Giunti nel luogo deputato, un signore con la camicia azzurra – presumibilmente un impiegato in borghese – annuncia la regola aurea: “Si deve scrivere”. Dove. “Là, unni c’è u turnu”. Ed esibisce un foglietto stropicciatissimo, vergato da numerose zampe di gallina. L’altra frase gettonatissima: “E’ la vita”. Lo zio camminava e ora è in sedia a rotelle? E’ la vita. La cognata Rosuccia è ingrassata di trenta chili nelle ultime dodici ore? E’ la vita (larga).

Prima tappa. Una stanzetta in cui si viene convocati per depositare la documentazione. Il signore in camicia azzurra – l’impiegato – è gentilissimo. Disbriga il traffico. Organizza le fotocopie. Ogni tanto filosofeggia: “Io sugnu gentile, però il genere umano non se lo merita”. Bisogna capirlo. L’hanno detto chiaro e tondo: state seduti, vi chiamiamo noi. Ma l’utente siciliano non si fida. In pochi secondi una folla cortese si rapprende davanti alla porticina della stanzetta delle vocazioni.

Dopo un minuto, è già una mischia rugbistica. Ci si divide in gruppi solidali di pressione per empatia e patologia. Uno spiritoso motteggia: “Facemu a danza ri neozelandesi? Accussì si impressionano”. Il vicino di pugna nota il mio pacchetto di giornali e si sgomenta. Pallido domanda: “Li legge tutti?”. Lo rassicuro: guardo solo le figure.
Purtroppo, la convocatrice ha la vocina flebile e non sempre si coglie il suono esatto. Un display, no? A un certo punto, sussurra: “A… osa”. La folla di rimando: “La Rosa?”. Lei incalza: “A..otta”. “Carlotta?”. “C’è Carlooottaaaa?”. Nessuna risposta. La legge marziale della fila prevede che il signor Carlotta o La Rosa venga abbandonato al suo destino: “Cancelli e passi avanti”, è l’intimazione. E’ la dura prassi della giungla.

Pausa. Una signora: “Sono qui per prenotare una visita domiciliare”. Scusi, non poteva telefonare? “Ci ho provato, mi hanno rimproverato: e che siamo in Trentino?” (assessore Russo, se ha la bontà di leggerci, prenda nota). La mischia riprende, crudele, al momento della visita vera e propria. Al passaggio del medico-pubblico ufficiale, l’utente siciliano assiepato tende a dimostrargli un incondizionato affetto. Lo guarda amorevole. Lo seduce. Scondinzola. Secoli di dominazioni, etc, etc… Colloquio preliminare con l’assistente sociale. Lei ha problemi? “Quelli delle persone normali”. La risposta insospettisce l’assistente che comincia a osservare la pratica con interesse, però speriamo che me la cavo. Non c’è nessuno che dia informazioni. Un vecchietto viene adottato in extremis dall’uomo in camicia azzurra (sicuramente un impiegato) che lo guida. Sia benedetto. Mi accolgono con scrupolo. Il dottore è cortese. Legge la documentazione in profondità.

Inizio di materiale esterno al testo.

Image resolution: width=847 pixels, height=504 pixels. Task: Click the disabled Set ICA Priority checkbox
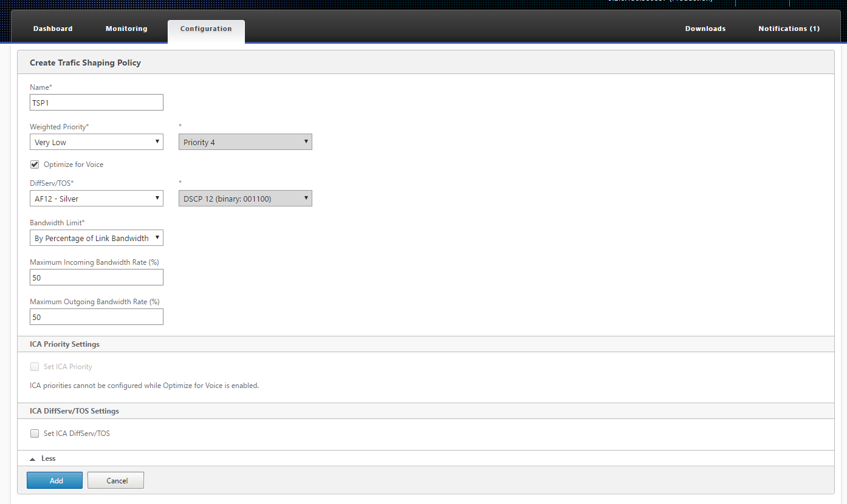point(35,367)
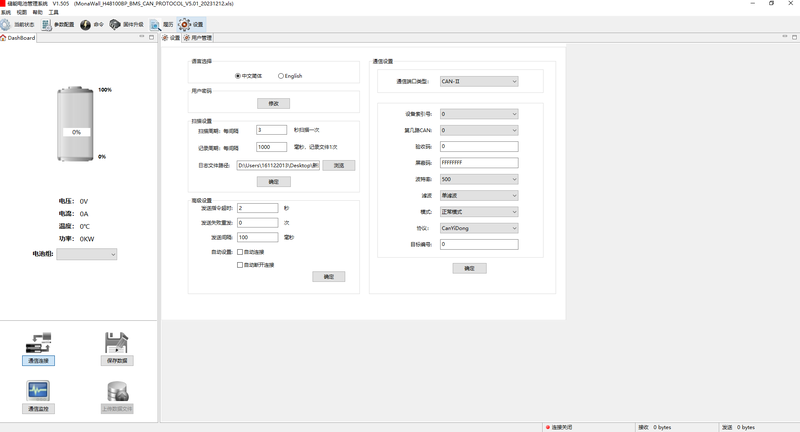Open the 命令 command toolbar icon
Screen dimensions: 800x432
(85, 25)
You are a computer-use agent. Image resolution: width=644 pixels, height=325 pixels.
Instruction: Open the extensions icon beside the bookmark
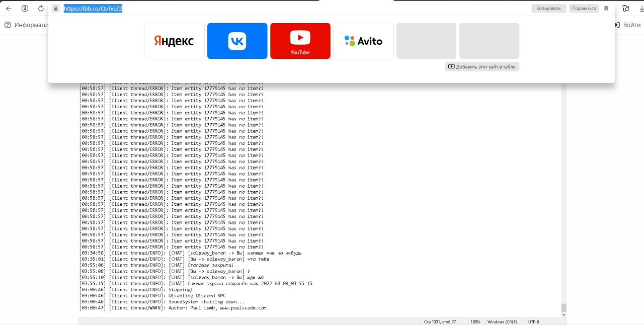pos(625,9)
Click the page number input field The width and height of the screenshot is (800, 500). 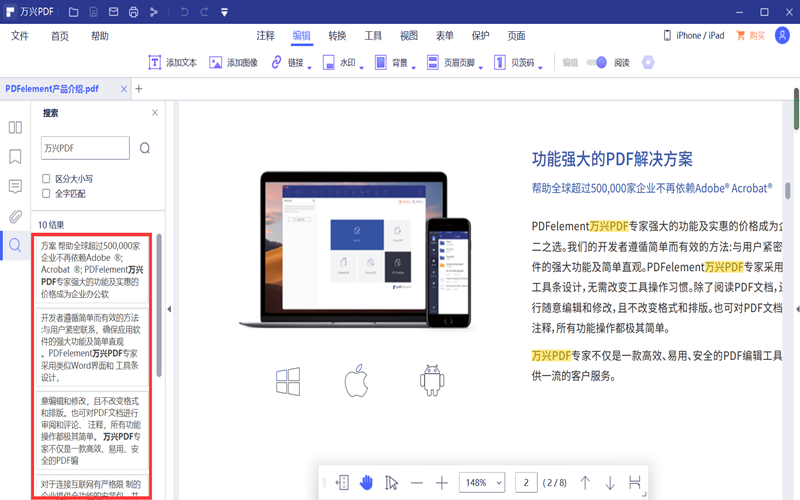coord(526,483)
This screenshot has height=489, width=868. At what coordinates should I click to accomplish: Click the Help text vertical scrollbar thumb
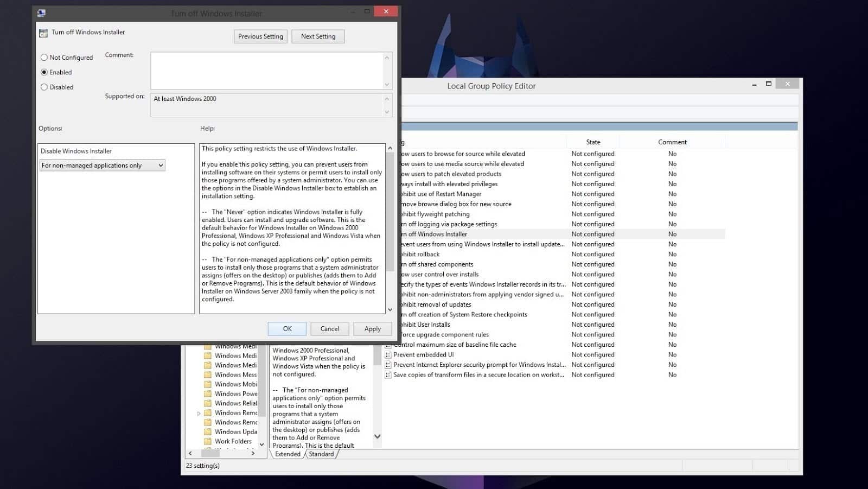(x=390, y=212)
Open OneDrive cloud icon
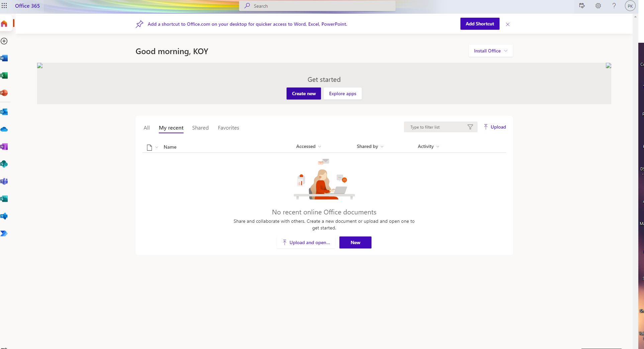Screen dimensions: 644x349 pyautogui.click(x=4, y=129)
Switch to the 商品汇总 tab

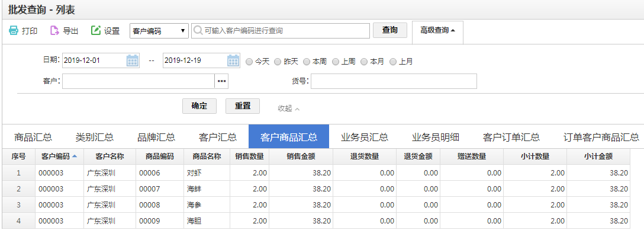(x=33, y=137)
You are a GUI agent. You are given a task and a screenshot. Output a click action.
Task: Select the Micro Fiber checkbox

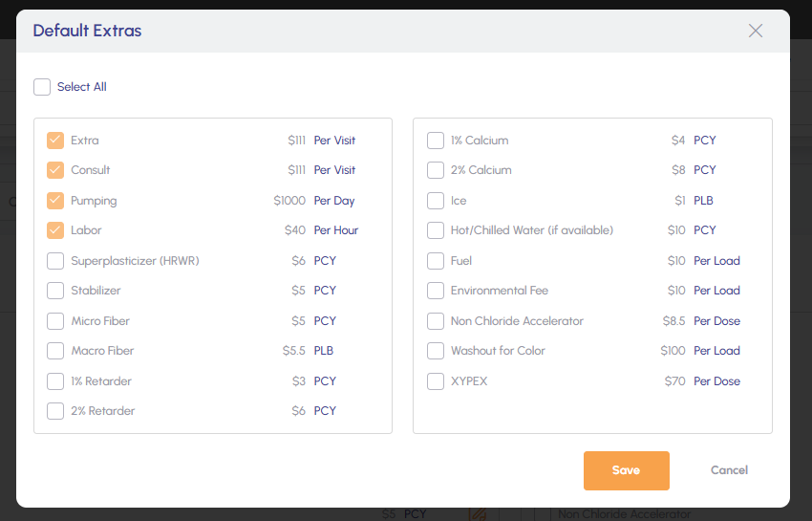[55, 321]
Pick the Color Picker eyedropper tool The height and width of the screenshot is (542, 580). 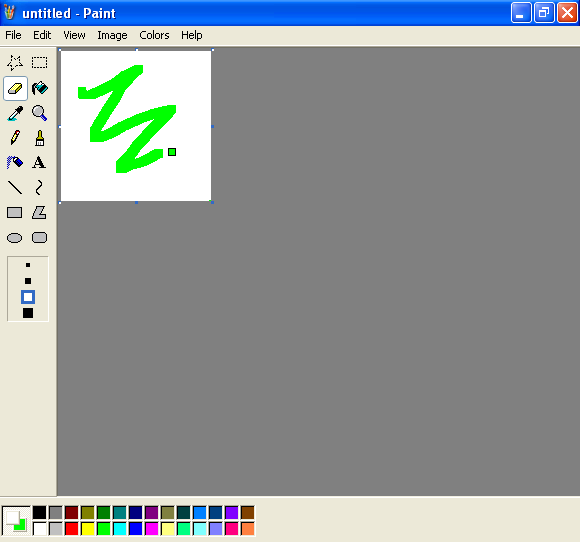[x=15, y=113]
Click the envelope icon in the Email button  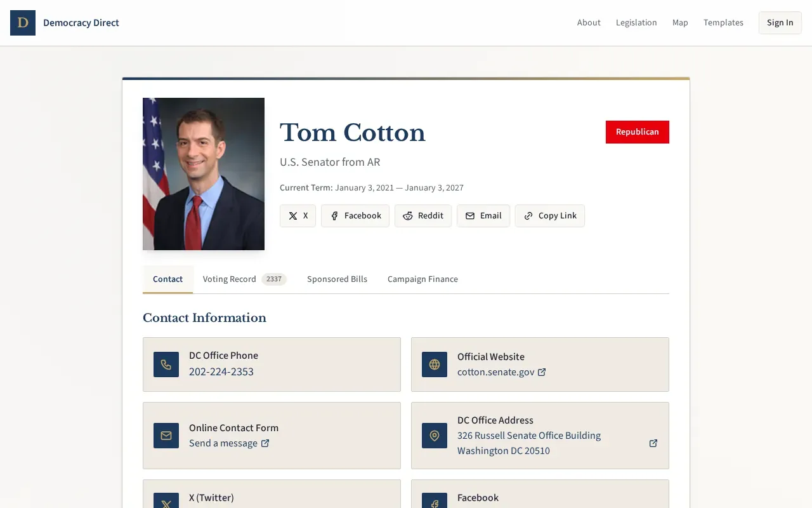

Sipario. Due ore di trafila, poco male, in fondo. Sulle panche decine di cittadini che pagano le tasse. Molti non sanno come comportarsi. Pregano per un cenno benevolo, invece di farsi avanti come sarebbe loro diritto. Sono bambini con le mani nella marmellata, timorosi di ogni potere. Scaccio il pensiero fugace che instilla il dubbio come un grillo parlante, ripetendo il mantra: è colpa nostra, è colpa nostra…  Saluto l’angelo con la camicia azzurra. “Ce ne vorrebbero di impiegati come lei”. Lui, inopinatamente, si scompiscia: “Impiegato? Io sono un volontario, caro signore. Aiuto perché altrimenti non ci spicciamo più. E aspetto, paziente, il mio turno”. In corridoio suono di abbracci e lacrime. Un signore ha riconosciuto un vecchio amico e si è commosso. Solo che l’amico ritrovato ha un male che cancella i volti dalla memoria. Resta indifferente e occhieggia l’uomo che gli fa festa con l’espressione smarrita di un pesce al cospetto della fiocina. E’ la vita.